SALA DOS PROFESSORES
A escola da tolerância
Ou como ensinar nossos alunos e alunas a conviver com o conflito e com a violência
Por: Kátia Regina Pupo | abril 2021.
“Eu sempre soube que bem no fundo do coração humano havia misericórdia e generosidade. Ninguém nasce detestando outra pessoa por causa da cor da pele, da formação ou da religião. As pessoas precisam aprender a odiar, e se conseguem aprender a odiar também conseguem aprender a amar, pois o amor chega ao coração humano com mais naturalidade que seu oposto.”
Nelson Mandela
Aguardando o início da aula, já sentado numa das carteiras da sala, um aluno precisa se levantar e procurar outro lugar porque o dono chegou para ocupá-lo. Depois de esperar pacientemente por sua vez para ser atendida na fila da cantina, a garota precisa ceder seu lugar sob o risco de sofrer represálias de colegas mais velhos que chegam apressados. Algumas meninas provocam sistematicamente uma criança tímida, colocando-lhe apelidos preconceituosos. Um grupo de amigos resolve espalhar fotos íntimas de uma companheira de classe no WhatsApp. Alunos veteranos, para dar boas-vindas ao novato, atiram inúmeras vezes o tênis do rapaz longe, obrigando-o a recolhê-lo e o ameaçam quando ele ousa desobedecer. Mensagens ameaçadoras são deixadas todos os dias no perfil da adolescente na internet.

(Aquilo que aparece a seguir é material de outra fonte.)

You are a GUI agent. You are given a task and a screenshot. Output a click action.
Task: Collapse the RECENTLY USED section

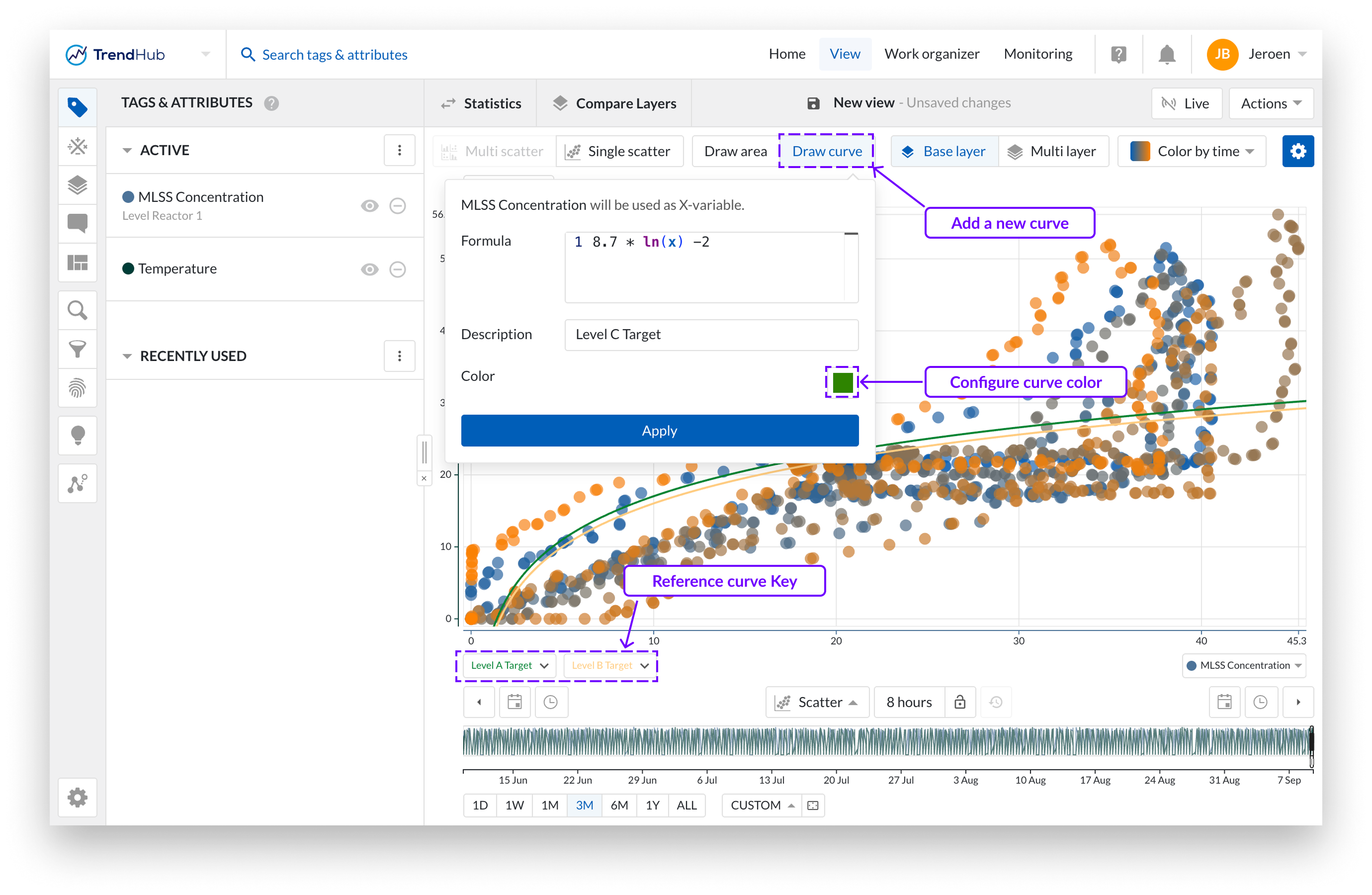(x=127, y=356)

Simples brincadeiras? Casos esporádicos e isolados? Com certeza mais do que isso, os exemplos acima se sucedem com frequência dentro das mais diferentes escolas. É o fenômeno chamado de bullying, ou violência moral, difícil de delimitar e que desperta o interesse, pela urgência na ação, de psicólogos, sociólogos e educadores no mundo inteiro.
França, Espanha, Bélgica, Chile e Argentina, além dos EUA, desenvolvem desde a década de 70 inúmeros programas para capacitar os adultos a lidar com os conflitos e com a violência no universo escolar. E no Brasil? Alguns defenderão que a violência presente no cotidiano da sociedade brasileira, onde juízes são mortos por ordem de seus condenados e prisioneiros comandam rebeliões urbanas de dentro dos presídios, onde o número de sequestros e assassinatos não para de crescer e o narcotráfico está infiltrado em todos os setores da vida social, é também a responsável por essas experiências de opressão que ocorrem no dia a dia das escolas. Possivelmente essas pessoas não estariam de todo erradas. No entanto, esse é um terreno em que é necessário caminhar com cuidado. O fenômeno da violência escolar é complexo e há inúmeras razões que explicam suas manifestações.
De qualquer modo, perplexos e atemorizados, cercados pelas experiências violentas das grandes metrópoles, estamos perdendo a sensação de que a escola é um refúgio seguro onde a infância e a juventude crescem protegidas. No entanto, ao assumir que a escola pode ser também uma produtora de violência, talvez possamos penetrar seu cotidiano e encontrar saídas para que cumpramos nossa responsabilidade sobre a formação moral e a socialização das crianças e dos jovens.
Para esse problema, não há respostas fáceis nem receitas prontas, mas muitos dos autores que trabalham com o tema da violência escolar apontam para a alternativa da “mediação dos conflitos”. Sugerem, entre outras coisas, que haja pessoas dentro da escola que ajudem os meninos e meninas na aprendizagem das habilidades necessárias para resolver os conflitos.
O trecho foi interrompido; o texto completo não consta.